§ **Stated exercise**
Starting at the record on the line that has "coordinates (1252, 13)." and ending after the line that has "This screenshot has height=819, width=1456. In", output those records as a two-column CSV with the headers request and answer. Each record gets one row, with its request text and its answer each in one quoted field and any line breaks replaced by spaces.

§ **Entries shown**
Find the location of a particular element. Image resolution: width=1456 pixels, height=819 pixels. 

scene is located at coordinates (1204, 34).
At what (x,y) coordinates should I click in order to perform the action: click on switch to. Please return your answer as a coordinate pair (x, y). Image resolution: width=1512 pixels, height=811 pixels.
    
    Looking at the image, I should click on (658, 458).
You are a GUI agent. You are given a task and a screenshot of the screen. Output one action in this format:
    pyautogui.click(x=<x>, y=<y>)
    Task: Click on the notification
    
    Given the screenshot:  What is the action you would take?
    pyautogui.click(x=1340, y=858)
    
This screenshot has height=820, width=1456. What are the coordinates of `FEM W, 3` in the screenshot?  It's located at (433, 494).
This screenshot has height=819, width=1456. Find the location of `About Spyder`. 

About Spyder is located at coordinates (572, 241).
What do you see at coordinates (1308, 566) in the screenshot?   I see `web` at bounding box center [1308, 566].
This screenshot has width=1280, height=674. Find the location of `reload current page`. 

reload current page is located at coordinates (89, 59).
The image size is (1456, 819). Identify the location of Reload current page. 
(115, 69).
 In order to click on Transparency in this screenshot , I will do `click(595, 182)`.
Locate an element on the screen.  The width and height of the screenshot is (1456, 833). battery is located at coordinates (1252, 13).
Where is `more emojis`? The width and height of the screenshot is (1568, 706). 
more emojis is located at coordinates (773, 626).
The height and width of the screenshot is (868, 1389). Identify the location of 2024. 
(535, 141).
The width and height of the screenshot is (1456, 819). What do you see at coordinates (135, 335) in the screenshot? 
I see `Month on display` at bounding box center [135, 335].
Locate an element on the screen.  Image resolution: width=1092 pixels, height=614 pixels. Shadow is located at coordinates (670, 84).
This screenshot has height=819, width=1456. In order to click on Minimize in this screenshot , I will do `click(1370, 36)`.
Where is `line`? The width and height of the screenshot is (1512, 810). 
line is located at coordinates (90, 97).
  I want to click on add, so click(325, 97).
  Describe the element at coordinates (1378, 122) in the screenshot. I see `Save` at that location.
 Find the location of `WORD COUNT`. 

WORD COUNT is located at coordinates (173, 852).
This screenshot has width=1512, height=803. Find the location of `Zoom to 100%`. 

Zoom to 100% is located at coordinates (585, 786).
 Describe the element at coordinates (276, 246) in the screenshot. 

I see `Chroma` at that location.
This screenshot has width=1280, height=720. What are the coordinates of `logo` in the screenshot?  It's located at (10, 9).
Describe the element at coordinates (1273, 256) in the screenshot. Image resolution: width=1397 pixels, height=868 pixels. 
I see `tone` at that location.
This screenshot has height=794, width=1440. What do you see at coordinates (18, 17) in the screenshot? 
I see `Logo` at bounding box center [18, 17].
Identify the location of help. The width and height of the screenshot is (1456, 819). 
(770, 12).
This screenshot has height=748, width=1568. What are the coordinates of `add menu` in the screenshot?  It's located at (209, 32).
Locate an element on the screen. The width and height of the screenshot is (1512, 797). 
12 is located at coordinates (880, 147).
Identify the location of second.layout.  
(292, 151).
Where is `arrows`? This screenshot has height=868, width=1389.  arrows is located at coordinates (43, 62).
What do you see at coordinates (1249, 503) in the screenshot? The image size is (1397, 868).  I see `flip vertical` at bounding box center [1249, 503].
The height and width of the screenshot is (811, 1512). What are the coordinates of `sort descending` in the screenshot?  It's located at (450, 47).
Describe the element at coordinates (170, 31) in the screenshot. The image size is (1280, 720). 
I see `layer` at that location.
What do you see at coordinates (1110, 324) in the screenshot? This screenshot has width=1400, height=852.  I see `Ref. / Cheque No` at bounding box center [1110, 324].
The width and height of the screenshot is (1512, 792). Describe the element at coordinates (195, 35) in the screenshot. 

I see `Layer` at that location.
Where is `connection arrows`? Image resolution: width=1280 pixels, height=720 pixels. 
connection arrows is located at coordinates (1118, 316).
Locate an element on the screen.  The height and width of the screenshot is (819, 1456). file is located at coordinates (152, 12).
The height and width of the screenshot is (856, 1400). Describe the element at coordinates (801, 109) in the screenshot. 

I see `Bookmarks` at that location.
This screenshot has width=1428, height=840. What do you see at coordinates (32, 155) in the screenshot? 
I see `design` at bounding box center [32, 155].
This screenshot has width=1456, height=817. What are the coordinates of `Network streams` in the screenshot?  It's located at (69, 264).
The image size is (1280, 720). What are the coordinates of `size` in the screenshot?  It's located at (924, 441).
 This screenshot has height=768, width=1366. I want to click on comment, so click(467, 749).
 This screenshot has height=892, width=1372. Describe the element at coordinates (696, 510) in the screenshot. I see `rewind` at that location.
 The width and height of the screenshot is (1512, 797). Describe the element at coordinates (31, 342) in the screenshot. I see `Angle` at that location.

§ **In response**
request,answer
"Locate an element on the screen.","The width and height of the screenshot is (1456, 833). battery is located at coordinates (1252, 13)."
"Where is `more emojis`? The width and height of the screenshot is (1568, 706).","more emojis is located at coordinates (773, 626)."
"The height and width of the screenshot is (868, 1389). Identify the location of 2024.","(535, 141)."
"The width and height of the screenshot is (1456, 819). What do you see at coordinates (135, 335) in the screenshot?","I see `Month on display` at bounding box center [135, 335]."
"Locate an element on the screen.","Image resolution: width=1092 pixels, height=614 pixels. Shadow is located at coordinates (670, 84)."
"This screenshot has height=819, width=1456. In order to click on Minimize in this screenshot",", I will do `click(1370, 36)`."